Escada

Para quê tentar reformar aquilo que já estava destinado desde que o sol ardeu pela primeira vez, no segundo em que o mundo começou a correr e na altura em que o clarão foi visto pelo círculo completo e esverdeado?
Tudo se restringe às tentativas falhadas – essas que fazem o ser humano querer desistir e afundar as suas forças num baú que é abrigado no mundo mais longínquo e menos concreto.
O sol que nasceu a brilhar só agora me aquece transversalmente com uma vaga de frio que me preenche todos os espaços vazios e todos os tons imaturos, que me apaga todas as mágoas que ainda podem ter um canto de vida.

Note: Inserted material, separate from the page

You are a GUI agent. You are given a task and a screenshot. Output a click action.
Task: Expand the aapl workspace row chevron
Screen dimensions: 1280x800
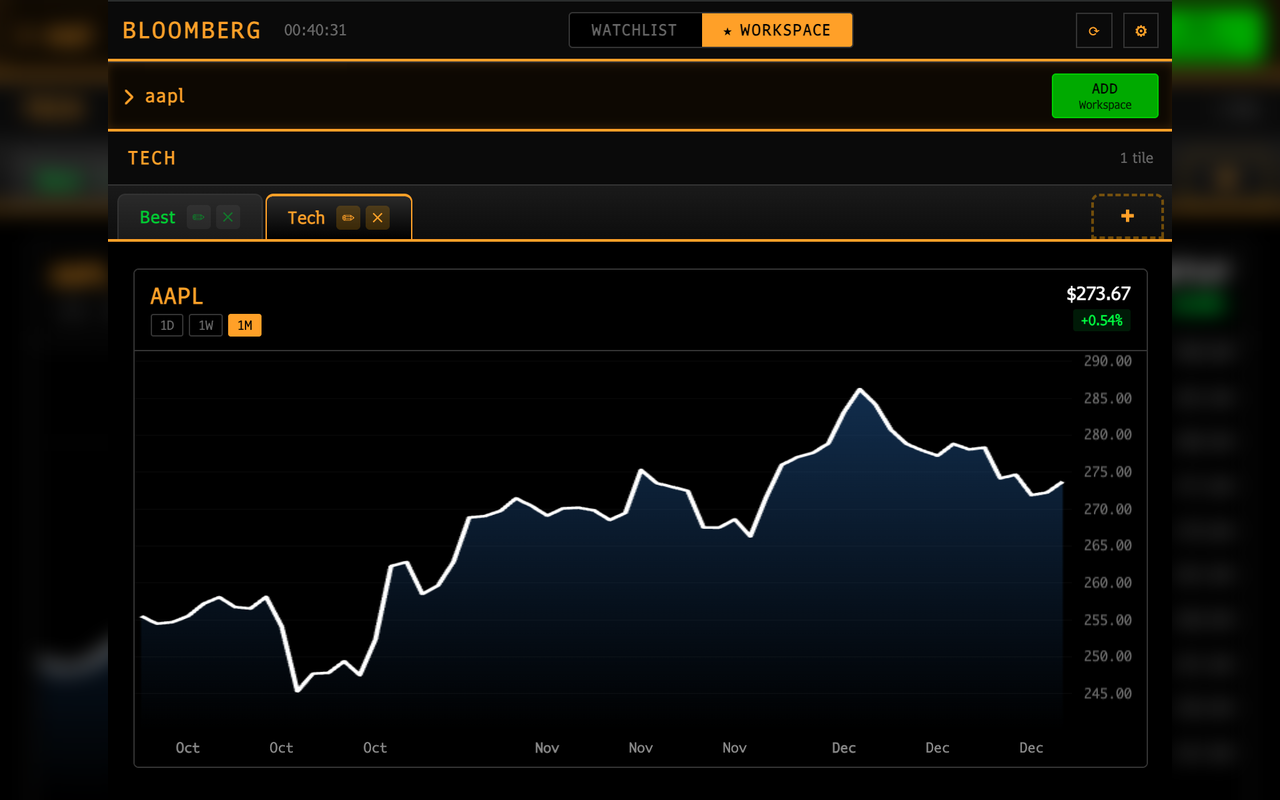(128, 96)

Agora, que estou sentada, no escuro da alma, onde o pó se apodera de mim, onde ninguém me ouve, entrego-me ao momento e penso em todas as companhias da euforia. Dentro do meu sonho consigo criar um arco-íris, consigo transformar uma roda num pé, uma revista num livro recheado de poesia e despido de ruídos. E todas as dores que visualmente me caracterizam desaparecem - passei a transbordar apenas a cor da calma, da serenidade, do conforto que tenho comigo, dos parques, dos cafés, dos bancos de jardim e da madeira apedrejada.
Aqui, ouço um relógio, sinto-lhe o tom e cheiro-lhe as batidas melancólicas e solidariamente contínuas. É como se o tempo agora me tivesse sido entregue, como se tudo o que gira à minha volta esperasse por mim.
O mundo parou e o meu corpo continua a balançar-se nesta pancada que me agonia a cada longo segundo.